On December 11, 2023, SFGC presents its highly anticipated annual concert at Davies Symphony Hall, SFGC Winter Concert: Folk Songs of the World, bringing together hundreds of singers from the Premier Ensemble, the entire Chorus School, as well as SFGC alumnae. This year’s concert is inspired by folk music traditions from around the world and features acclaimed accordionist and 2023 Latin Grammy nominee Sam Reider as guest artist, combining traditional favorites (including Silent Night), new works, and hidden gems from the holiday choral repertoire. The San Francisco-based Sam Reider has performed, recorded, and collaborated with a range of artists including Jon Batiste, Jorge Glem, Sierra Hull, Laurie Lewis, and Paquito d’Rivera. From his genre-bending acoustic ensemble The Human Hands to his duo collaboration with Grammy-nominated Venezuelan artist Jorge Glem, his unique compositional voice and melodicism runs throughout his eclectic projects.
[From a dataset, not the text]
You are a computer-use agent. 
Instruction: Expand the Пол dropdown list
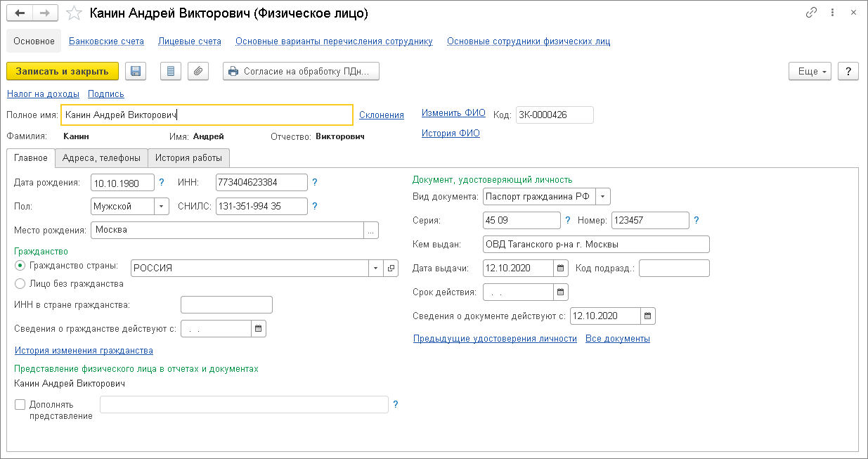point(162,207)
SFGC's season continues on March 9, 2024 when the Premier Ensemble performs Vivaldi’s Juditha Triumphans at Z Space, with music direction by Valérie Sainte-Agathe and stage direction by Céline Ricci. In May 2024, the Chorus School will showcase singers from Levels 1 through IV at its annual Chorus School Spring Concert at the Scottish Rite Masonic Center, coming together to celebrate their accomplishments from the year individually and as a school. The Premier Ensemble’s season concludes with a collaboration with renowned percussionist and composer Haruka Fujii on May 19, 2024 at the San Francisco Conservatory of Music. In addition, SFGC ensembles will perform throughout the Bay Area in collaboration this season with other organizations and artists including the East Bay Philharmonic, Sunset Music & Arts, Lisa Mezzacappa, and the Amateur Music Network.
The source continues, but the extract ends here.